A stretchable battery made entirely out of textiles could usher in the next generation of wearable electronics.
A team of researchers from Binghamton University, State University of New York has developed a textile-based, bacteria-powered bio-battery that exhibits stable electricity-generating capability when tested under repeated stretching and twisting cycles.
The battery is a flexible and stretchable microbial fuel cell (MFC) monolithically integrated into a single sheet of textile substrate.
“There is a clear and pressing need for flexible and stretchable electronics that can be easily integrated with a wide range of surroundings to collect real-time information,” Binghamton University Electrical and Computer Science Assistant Professor Seokheun Choi said in a statement. “Those electronics must perform reliably even while intimately used on substrates with complex and curvilinear shapes, like moving body parts or organs.
“We considered a flexible, stretchable, miniaturized biobattery as a truly useful energy technology because of their sustainable, renewable and eco-friendly capabilities,” he added.
Microbial fuel cells (MFC) are the most suitable power source for wearable electronics because the whole microbial cells act as a biocatalyst to provide more stable enzymatic reactions and a longer lifetime than traditional batteries and other enzymatic fuel cells.
“The membrane-less single-chamber configuration drastically simplifies the fabrication and improves the performance of the MFC,” the study states. “A conductive and hydrophilic anode in a 3D fabric microchamber maximizes bacterial electricity generation from a liquid environment and a silver oxide/silver solid-state cathode reduces cathodic overpotential for fast catalytic reaction.

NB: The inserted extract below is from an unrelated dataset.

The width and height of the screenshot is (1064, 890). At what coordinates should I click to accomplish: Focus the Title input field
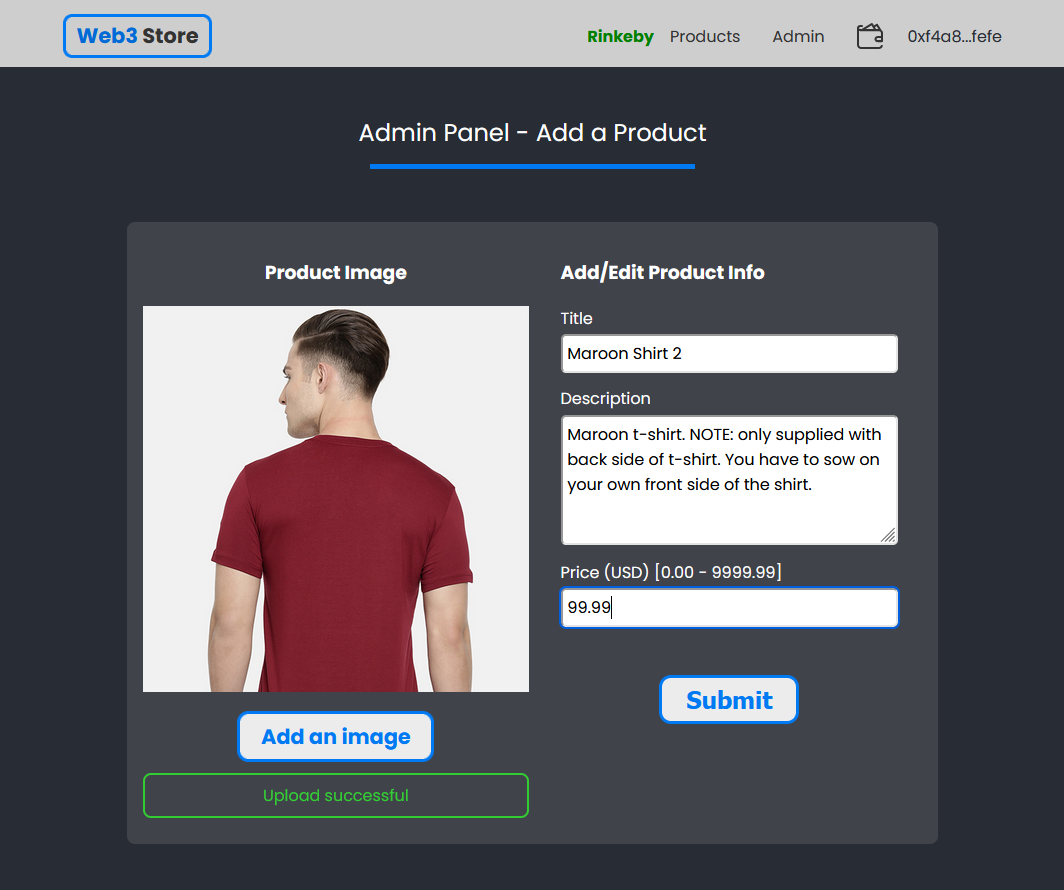[x=729, y=354]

“A simple batch fabrication approach simultaneously constructs 35 individual devices, which will revolutionize the mass production of textile MFCs. This stretchable and twistable power device printed directly onto a single textile substrate can establish a standardized platform for textile-based biobatteries and will be potentially integrated into wearable electronics in the future.”

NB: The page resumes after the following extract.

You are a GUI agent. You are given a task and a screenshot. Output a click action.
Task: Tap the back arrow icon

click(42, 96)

Sweat generated from the body can also be a potential fuel to support bacterial viability, providing the long-term operation of the microbial fuel cells.
“If we consider that humans possess more bacterial cells than human cells in their bodies, the direct use of bacterial cells as a power resource interdependently with the human body is conceivable for wearable electronics,” Choi said.
The study was published in Advanced Energy Materials.